- _Action item_
Search the entries for the word "agent". Copy each line in which it is found.

- _Extracted records_
•••

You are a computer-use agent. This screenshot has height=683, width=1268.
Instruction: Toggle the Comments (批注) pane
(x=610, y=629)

•••

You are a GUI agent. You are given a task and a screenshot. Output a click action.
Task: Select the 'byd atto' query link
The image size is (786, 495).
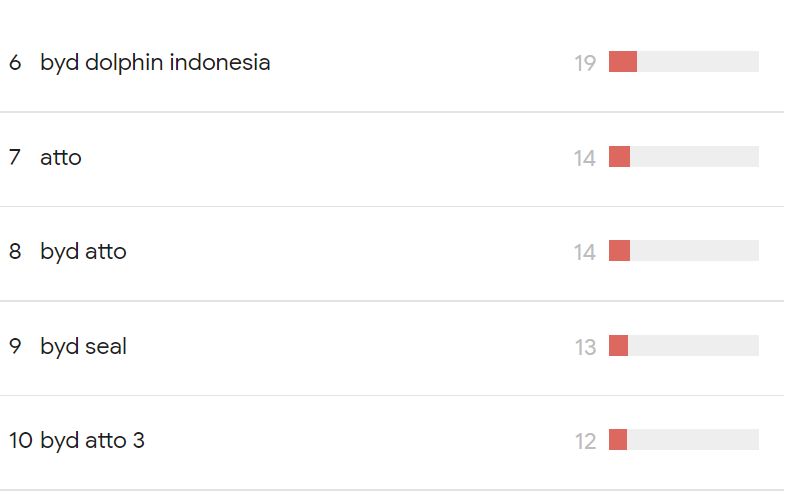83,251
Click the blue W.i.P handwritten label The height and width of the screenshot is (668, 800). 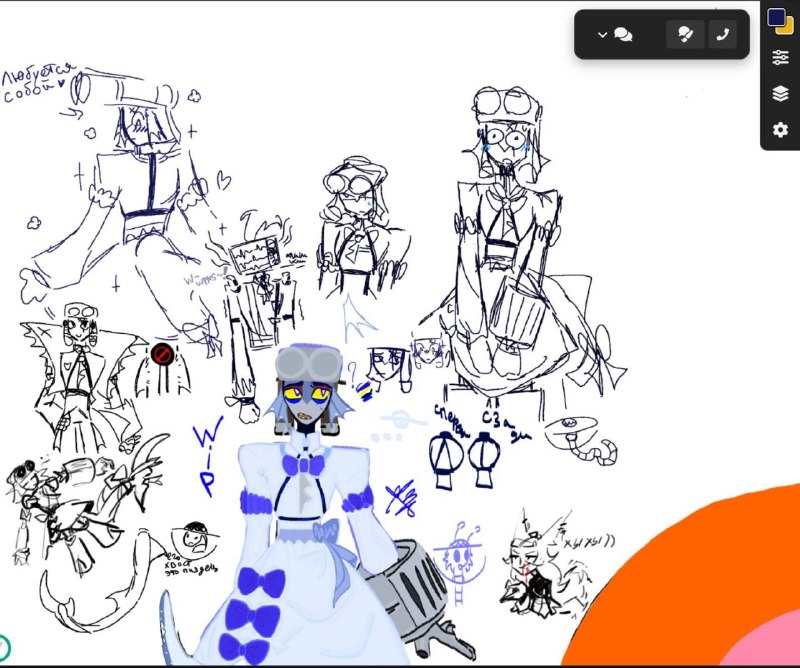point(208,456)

•••

- _The completed task_
You are a computer-use agent. This screenshot has height=683, width=1268.
You are a GUI agent. You are given a task and a screenshot. Output a click action.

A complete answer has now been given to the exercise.